The benefit of disabling the watchdog timer is that… gasp the driver does not kill your running CUDA process after the default timeout delay of 2 or 5 seconds.

Don’t over analyze statements :p

As for the pugetsystems link, no idea. I KNOW for a fact that disabling TDR does work, as long as it’s done correctly and a reboot is done. I’ve done it many times, on different systems, with different cards. That particular case must be user error.

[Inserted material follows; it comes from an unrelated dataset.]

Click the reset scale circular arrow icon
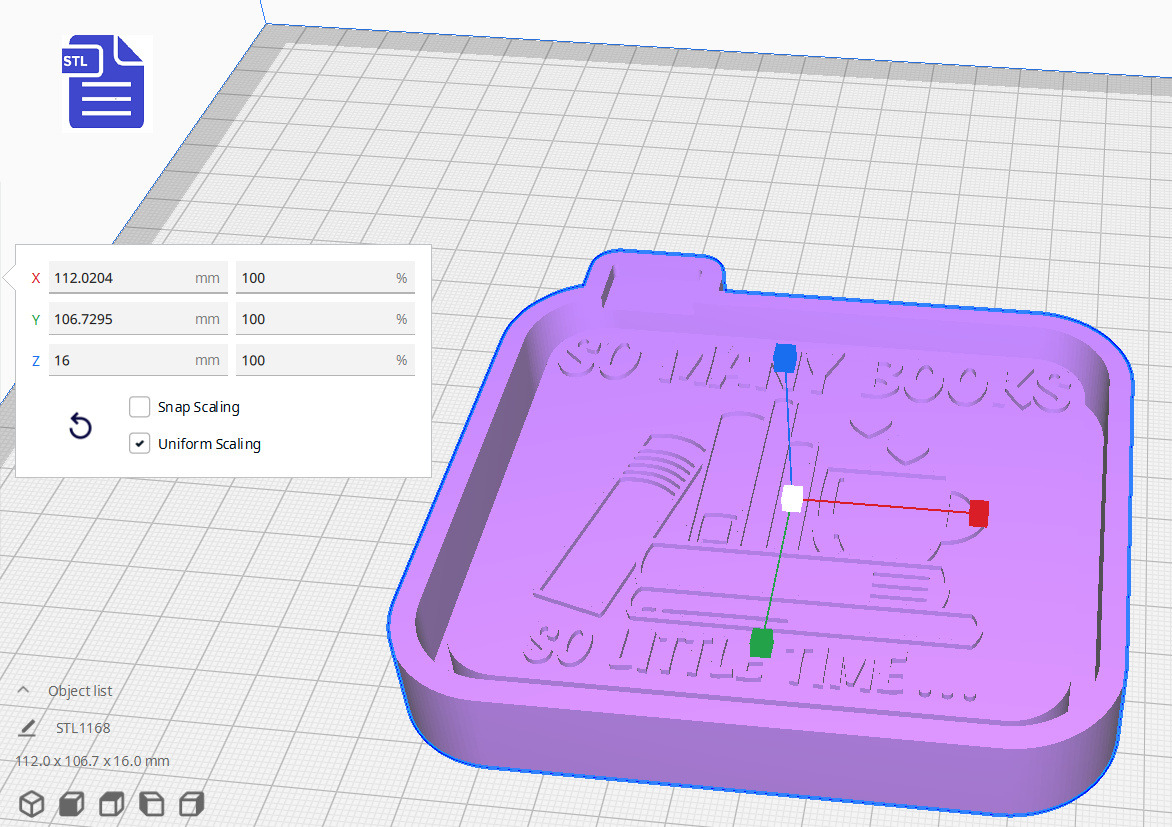The height and width of the screenshot is (827, 1172). coord(80,426)
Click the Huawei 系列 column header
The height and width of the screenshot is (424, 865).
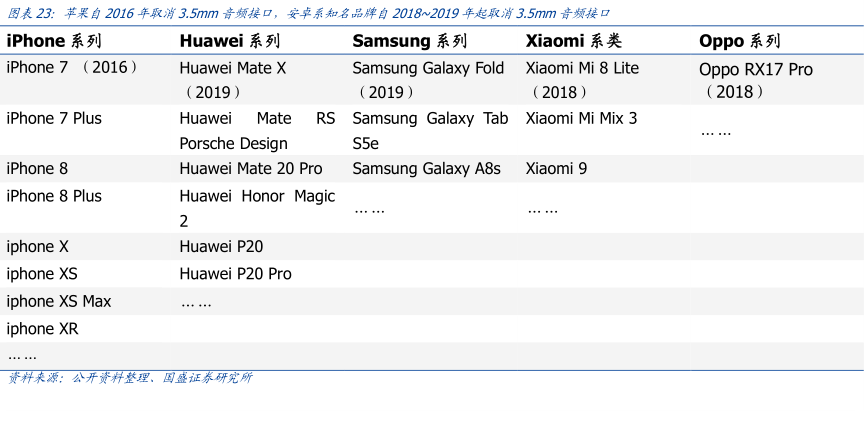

The reason NVIDIA doesn’t mention disabling it is because some unusual conditions (hardware failure, driver issues, etc) the timeout is actually useful to return the machine to a normal state rather than it being hung/stalled.

I honestly am unsure if without disabling TDR, having a card not connected to displays will mean that it is not subject to the timer, because I just disable it altogether. If someone else can chime in with the answer to that, feel free.

Thanks!

When you use 2 GPUs (GPU1 for display, GPU2 for compute) and you disable TDR (i.e. watchdog timer) then does that setting apply to both GPUs?

Or is it possible to keep TDR enabled for GPU1 (driving the display) and disable TDR for GPU2 (running the CUDA code)?

The setting applies to all GPUs in the system.